#### [WORK TO BE COMPLETED]
Please copy out each entry, word for word.

#### [SOURCE INFORMATION]

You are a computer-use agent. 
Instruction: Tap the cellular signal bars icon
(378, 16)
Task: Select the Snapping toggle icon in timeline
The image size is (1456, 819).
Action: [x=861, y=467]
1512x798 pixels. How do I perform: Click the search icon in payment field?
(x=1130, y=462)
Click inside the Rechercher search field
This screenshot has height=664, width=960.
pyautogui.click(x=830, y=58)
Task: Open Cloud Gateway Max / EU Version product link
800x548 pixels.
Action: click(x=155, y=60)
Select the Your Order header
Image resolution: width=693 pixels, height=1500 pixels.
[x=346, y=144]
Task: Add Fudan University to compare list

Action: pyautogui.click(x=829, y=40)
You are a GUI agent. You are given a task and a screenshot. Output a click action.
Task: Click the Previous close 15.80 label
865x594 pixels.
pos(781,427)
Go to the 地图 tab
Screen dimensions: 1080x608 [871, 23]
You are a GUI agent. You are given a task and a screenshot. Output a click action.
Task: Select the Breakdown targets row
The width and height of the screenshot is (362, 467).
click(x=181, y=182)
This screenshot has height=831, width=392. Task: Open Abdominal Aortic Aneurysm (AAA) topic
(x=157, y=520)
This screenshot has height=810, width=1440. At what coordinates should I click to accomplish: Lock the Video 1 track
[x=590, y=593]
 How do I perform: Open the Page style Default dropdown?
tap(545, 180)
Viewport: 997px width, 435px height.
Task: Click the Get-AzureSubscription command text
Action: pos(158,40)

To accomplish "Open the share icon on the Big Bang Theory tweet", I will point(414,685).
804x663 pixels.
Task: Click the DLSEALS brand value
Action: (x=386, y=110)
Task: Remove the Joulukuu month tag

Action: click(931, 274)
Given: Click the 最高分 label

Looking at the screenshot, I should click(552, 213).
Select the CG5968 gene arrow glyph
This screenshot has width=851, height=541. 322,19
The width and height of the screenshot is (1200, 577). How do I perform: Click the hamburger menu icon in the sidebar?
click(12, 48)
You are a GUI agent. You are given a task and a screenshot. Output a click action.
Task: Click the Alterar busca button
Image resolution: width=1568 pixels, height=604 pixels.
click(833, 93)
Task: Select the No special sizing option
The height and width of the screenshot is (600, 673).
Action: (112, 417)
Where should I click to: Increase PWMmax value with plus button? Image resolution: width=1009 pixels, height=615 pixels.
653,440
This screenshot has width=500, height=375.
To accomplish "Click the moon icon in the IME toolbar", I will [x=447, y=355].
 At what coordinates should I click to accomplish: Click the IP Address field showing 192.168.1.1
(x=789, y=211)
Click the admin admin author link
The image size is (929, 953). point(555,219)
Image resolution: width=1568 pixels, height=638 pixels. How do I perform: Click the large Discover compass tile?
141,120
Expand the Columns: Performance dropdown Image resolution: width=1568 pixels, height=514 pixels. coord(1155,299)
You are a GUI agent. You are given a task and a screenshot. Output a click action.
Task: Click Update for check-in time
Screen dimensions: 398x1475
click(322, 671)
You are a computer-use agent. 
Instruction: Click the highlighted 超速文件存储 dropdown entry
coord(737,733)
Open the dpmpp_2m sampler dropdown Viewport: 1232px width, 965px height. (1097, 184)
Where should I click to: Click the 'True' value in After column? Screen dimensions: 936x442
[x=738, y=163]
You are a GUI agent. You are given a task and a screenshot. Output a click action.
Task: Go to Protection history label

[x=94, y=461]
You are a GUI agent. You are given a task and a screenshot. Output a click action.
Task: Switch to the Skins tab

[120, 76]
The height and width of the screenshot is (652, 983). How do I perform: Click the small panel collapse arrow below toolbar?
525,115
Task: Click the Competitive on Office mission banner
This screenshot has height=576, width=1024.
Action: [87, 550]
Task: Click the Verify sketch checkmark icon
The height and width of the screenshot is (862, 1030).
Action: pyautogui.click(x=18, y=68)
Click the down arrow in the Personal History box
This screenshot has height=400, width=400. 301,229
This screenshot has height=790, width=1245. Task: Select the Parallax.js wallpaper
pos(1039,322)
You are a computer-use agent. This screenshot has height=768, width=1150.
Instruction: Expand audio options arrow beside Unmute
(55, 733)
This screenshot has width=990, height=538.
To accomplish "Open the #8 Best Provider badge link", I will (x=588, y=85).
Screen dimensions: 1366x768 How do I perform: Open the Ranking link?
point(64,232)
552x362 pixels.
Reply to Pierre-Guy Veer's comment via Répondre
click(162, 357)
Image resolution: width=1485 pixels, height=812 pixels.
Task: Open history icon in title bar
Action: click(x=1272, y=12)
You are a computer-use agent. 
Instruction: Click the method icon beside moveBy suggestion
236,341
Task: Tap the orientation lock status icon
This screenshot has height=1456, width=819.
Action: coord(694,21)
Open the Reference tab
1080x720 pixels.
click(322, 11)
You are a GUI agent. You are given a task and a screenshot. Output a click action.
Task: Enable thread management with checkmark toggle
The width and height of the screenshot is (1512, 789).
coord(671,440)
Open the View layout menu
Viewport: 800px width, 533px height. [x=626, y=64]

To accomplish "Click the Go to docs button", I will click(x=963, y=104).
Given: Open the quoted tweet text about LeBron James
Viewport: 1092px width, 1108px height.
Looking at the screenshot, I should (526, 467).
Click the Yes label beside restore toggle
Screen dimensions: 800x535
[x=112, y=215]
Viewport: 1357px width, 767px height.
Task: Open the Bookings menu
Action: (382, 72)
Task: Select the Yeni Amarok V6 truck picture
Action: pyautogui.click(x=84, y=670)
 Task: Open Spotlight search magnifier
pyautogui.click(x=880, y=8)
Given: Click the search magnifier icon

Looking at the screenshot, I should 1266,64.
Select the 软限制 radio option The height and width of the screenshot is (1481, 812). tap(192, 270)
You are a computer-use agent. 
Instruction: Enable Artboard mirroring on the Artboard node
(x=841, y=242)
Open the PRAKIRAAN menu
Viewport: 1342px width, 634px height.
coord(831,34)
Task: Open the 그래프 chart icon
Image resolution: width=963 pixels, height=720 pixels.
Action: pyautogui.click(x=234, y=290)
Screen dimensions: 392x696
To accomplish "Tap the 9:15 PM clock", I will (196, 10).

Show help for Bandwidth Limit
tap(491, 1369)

#### [TASK ANSWER]
You are a computer-use agent. 
Instruction: Tap the cellular signal bars icon
(378, 16)
Task: Select the Snapping toggle icon in timeline
The image size is (1456, 819).
Action: [x=861, y=467]
1512x798 pixels. How do I perform: Click the search icon in payment field?
(x=1130, y=462)
Click inside the Rechercher search field
This screenshot has height=664, width=960.
pyautogui.click(x=830, y=58)
Task: Open Cloud Gateway Max / EU Version product link
800x548 pixels.
Action: click(x=155, y=60)
Select the Your Order header
Image resolution: width=693 pixels, height=1500 pixels.
[x=346, y=144]
Task: Add Fudan University to compare list

Action: pyautogui.click(x=829, y=40)
You are a GUI agent. You are given a task and a screenshot. Output a click action.
Task: Click the Previous close 15.80 label
865x594 pixels.
pos(781,427)
Go to the 地图 tab
Screen dimensions: 1080x608 [871, 23]
You are a GUI agent. You are given a task and a screenshot. Output a click action.
Task: Select the Breakdown targets row
The width and height of the screenshot is (362, 467).
click(x=181, y=182)
This screenshot has height=831, width=392. Task: Open Abdominal Aortic Aneurysm (AAA) topic
(x=157, y=520)
This screenshot has height=810, width=1440. At what coordinates should I click to accomplish: Lock the Video 1 track
[x=590, y=593]
 How do I perform: Open the Page style Default dropdown?
tap(545, 180)
Viewport: 997px width, 435px height.
Task: Click the Get-AzureSubscription command text
Action: pos(158,40)

To accomplish "Open the share icon on the Big Bang Theory tweet", I will point(414,685).
804x663 pixels.
Task: Click the DLSEALS brand value
Action: (x=386, y=110)
Task: Remove the Joulukuu month tag

Action: click(931, 274)
Given: Click the 最高分 label

Looking at the screenshot, I should click(552, 213).
Select the CG5968 gene arrow glyph
This screenshot has width=851, height=541. 322,19
The width and height of the screenshot is (1200, 577). How do I perform: Click the hamburger menu icon in the sidebar?
click(12, 48)
You are a GUI agent. You are given a task and a screenshot. Output a click action.
Task: Click the Alterar busca button
Image resolution: width=1568 pixels, height=604 pixels.
click(833, 93)
Task: Select the No special sizing option
The height and width of the screenshot is (600, 673).
Action: (112, 417)
Where should I click to: Increase PWMmax value with plus button? Image resolution: width=1009 pixels, height=615 pixels.
653,440
This screenshot has width=500, height=375.
To accomplish "Click the moon icon in the IME toolbar", I will [x=447, y=355].
 At what coordinates should I click to accomplish: Click the IP Address field showing 192.168.1.1
(x=789, y=211)
Click the admin admin author link
The image size is (929, 953). point(555,219)
Image resolution: width=1568 pixels, height=638 pixels. How do I perform: Click the large Discover compass tile?
141,120
Expand the Columns: Performance dropdown Image resolution: width=1568 pixels, height=514 pixels. coord(1155,299)
You are a GUI agent. You are given a task and a screenshot. Output a click action.
Task: Click Update for check-in time
Screen dimensions: 398x1475
click(322, 671)
You are a computer-use agent. 
Instruction: Click the highlighted 超速文件存储 dropdown entry
coord(737,733)
Open the dpmpp_2m sampler dropdown Viewport: 1232px width, 965px height. (1097, 184)
Where should I click to: Click the 'True' value in After column? Screen dimensions: 936x442
[x=738, y=163]
You are a GUI agent. You are given a task and a screenshot. Output a click action.
Task: Go to Protection history label

[x=94, y=461]
You are a GUI agent. You are given a task and a screenshot. Output a click action.
Task: Switch to the Skins tab

[120, 76]
The height and width of the screenshot is (652, 983). How do I perform: Click the small panel collapse arrow below toolbar?
525,115
Task: Click the Competitive on Office mission banner
This screenshot has height=576, width=1024.
Action: [87, 550]
Task: Click the Verify sketch checkmark icon
The height and width of the screenshot is (862, 1030).
Action: pyautogui.click(x=18, y=68)
Click the down arrow in the Personal History box
This screenshot has height=400, width=400. 301,229
This screenshot has height=790, width=1245. Task: Select the Parallax.js wallpaper
pos(1039,322)
You are a computer-use agent. This screenshot has height=768, width=1150.
Instruction: Expand audio options arrow beside Unmute
(55, 733)
This screenshot has width=990, height=538.
To accomplish "Open the #8 Best Provider badge link", I will (x=588, y=85).
Screen dimensions: 1366x768 How do I perform: Open the Ranking link?
point(64,232)
552x362 pixels.
Reply to Pierre-Guy Veer's comment via Répondre
click(162, 357)
Image resolution: width=1485 pixels, height=812 pixels.
Task: Open history icon in title bar
Action: click(x=1272, y=12)
You are a computer-use agent. 
Instruction: Click the method icon beside moveBy suggestion
236,341
Task: Tap the orientation lock status icon
This screenshot has height=1456, width=819.
Action: coord(694,21)
Open the Reference tab
1080x720 pixels.
click(322, 11)
You are a GUI agent. You are given a task and a screenshot. Output a click action.
Task: Enable thread management with checkmark toggle
The width and height of the screenshot is (1512, 789).
coord(671,440)
Open the View layout menu
Viewport: 800px width, 533px height. [x=626, y=64]

To accomplish "Click the Go to docs button", I will click(x=963, y=104).
Given: Open the quoted tweet text about LeBron James
Viewport: 1092px width, 1108px height.
Looking at the screenshot, I should (526, 467).
Click the Yes label beside restore toggle
Screen dimensions: 800x535
[x=112, y=215]
Viewport: 1357px width, 767px height.
Task: Open the Bookings menu
Action: (382, 72)
Task: Select the Yeni Amarok V6 truck picture
Action: pyautogui.click(x=84, y=670)
 Task: Open Spotlight search magnifier
pyautogui.click(x=880, y=8)
Given: Click the search magnifier icon

Looking at the screenshot, I should 1266,64.
Select the 软限制 radio option The height and width of the screenshot is (1481, 812). tap(192, 270)
You are a computer-use agent. 
Instruction: Enable Artboard mirroring on the Artboard node
(x=841, y=242)
Open the PRAKIRAAN menu
Viewport: 1342px width, 634px height.
coord(831,34)
Task: Open the 그래프 chart icon
Image resolution: width=963 pixels, height=720 pixels.
Action: pyautogui.click(x=234, y=290)
Screen dimensions: 392x696
To accomplish "Tap the 9:15 PM clock", I will (196, 10).

Show help for Bandwidth Limit
tap(491, 1369)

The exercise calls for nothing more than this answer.